• **ABOUT THIS TASK**:
Stop after the line with "Image resolution: width=1090"; until then, please copy every line of the records word for word from the first.
· · · · ·
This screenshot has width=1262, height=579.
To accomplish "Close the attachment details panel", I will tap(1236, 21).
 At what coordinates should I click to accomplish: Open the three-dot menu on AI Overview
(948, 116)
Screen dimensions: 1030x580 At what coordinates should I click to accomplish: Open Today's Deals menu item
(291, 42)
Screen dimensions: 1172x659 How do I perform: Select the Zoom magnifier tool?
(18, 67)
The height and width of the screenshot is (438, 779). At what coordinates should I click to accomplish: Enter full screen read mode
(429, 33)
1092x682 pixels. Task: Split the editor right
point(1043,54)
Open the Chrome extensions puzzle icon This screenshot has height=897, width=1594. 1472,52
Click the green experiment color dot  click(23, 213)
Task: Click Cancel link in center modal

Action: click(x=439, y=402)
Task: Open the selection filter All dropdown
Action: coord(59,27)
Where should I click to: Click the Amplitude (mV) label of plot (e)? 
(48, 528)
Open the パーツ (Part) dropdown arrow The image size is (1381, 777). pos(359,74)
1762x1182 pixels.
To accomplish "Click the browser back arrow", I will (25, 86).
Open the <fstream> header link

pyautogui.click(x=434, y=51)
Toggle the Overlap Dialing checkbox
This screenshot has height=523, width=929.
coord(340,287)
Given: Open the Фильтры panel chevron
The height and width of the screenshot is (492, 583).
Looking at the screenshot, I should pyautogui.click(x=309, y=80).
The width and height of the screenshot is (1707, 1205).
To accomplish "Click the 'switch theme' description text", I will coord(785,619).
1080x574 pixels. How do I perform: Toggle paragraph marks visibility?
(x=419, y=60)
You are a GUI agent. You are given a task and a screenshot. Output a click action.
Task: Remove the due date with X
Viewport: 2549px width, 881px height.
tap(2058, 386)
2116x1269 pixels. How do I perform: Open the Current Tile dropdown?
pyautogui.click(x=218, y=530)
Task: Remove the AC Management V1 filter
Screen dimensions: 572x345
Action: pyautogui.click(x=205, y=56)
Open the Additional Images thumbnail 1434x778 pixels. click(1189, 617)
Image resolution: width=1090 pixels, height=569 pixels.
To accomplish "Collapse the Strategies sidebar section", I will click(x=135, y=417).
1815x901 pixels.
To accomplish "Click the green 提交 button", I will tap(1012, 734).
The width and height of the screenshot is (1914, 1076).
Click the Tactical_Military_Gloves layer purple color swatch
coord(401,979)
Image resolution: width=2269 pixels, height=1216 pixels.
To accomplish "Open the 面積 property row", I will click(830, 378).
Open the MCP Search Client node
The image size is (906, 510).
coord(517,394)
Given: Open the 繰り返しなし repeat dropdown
· · · · ·
• **SOLUTION TO THE PROBLEM**:
This screenshot has width=1262, height=579.
To accomplish "Close the attachment details panel", I will tap(1236, 21).
 At what coordinates should I click to accomplish: Open the three-dot menu on AI Overview
(948, 116)
Screen dimensions: 1030x580 At what coordinates should I click to accomplish: Open Today's Deals menu item
(291, 42)
Screen dimensions: 1172x659 How do I perform: Select the Zoom magnifier tool?
(18, 67)
The height and width of the screenshot is (438, 779). At what coordinates should I click to accomplish: Enter full screen read mode
(429, 33)
1092x682 pixels. Task: Split the editor right
point(1043,54)
Open the Chrome extensions puzzle icon This screenshot has height=897, width=1594. 1472,52
Click the green experiment color dot  click(23, 213)
Task: Click Cancel link in center modal

Action: click(x=439, y=402)
Task: Open the selection filter All dropdown
Action: coord(59,27)
Where should I click to: Click the Amplitude (mV) label of plot (e)? 
(48, 528)
Open the パーツ (Part) dropdown arrow The image size is (1381, 777). pos(359,74)
1762x1182 pixels.
To accomplish "Click the browser back arrow", I will (25, 86).
Open the <fstream> header link

pyautogui.click(x=434, y=51)
Toggle the Overlap Dialing checkbox
This screenshot has height=523, width=929.
coord(340,287)
Given: Open the Фильтры panel chevron
The height and width of the screenshot is (492, 583).
Looking at the screenshot, I should pyautogui.click(x=309, y=80).
The width and height of the screenshot is (1707, 1205).
To accomplish "Click the 'switch theme' description text", I will coord(785,619).
1080x574 pixels. How do I perform: Toggle paragraph marks visibility?
(x=419, y=60)
You are a GUI agent. You are given a task and a screenshot. Output a click action.
Task: Remove the due date with X
Viewport: 2549px width, 881px height.
tap(2058, 386)
2116x1269 pixels. How do I perform: Open the Current Tile dropdown?
pyautogui.click(x=218, y=530)
Task: Remove the AC Management V1 filter
Screen dimensions: 572x345
Action: pyautogui.click(x=205, y=56)
Open the Additional Images thumbnail 1434x778 pixels. click(1189, 617)
Image resolution: width=1090 pixels, height=569 pixels.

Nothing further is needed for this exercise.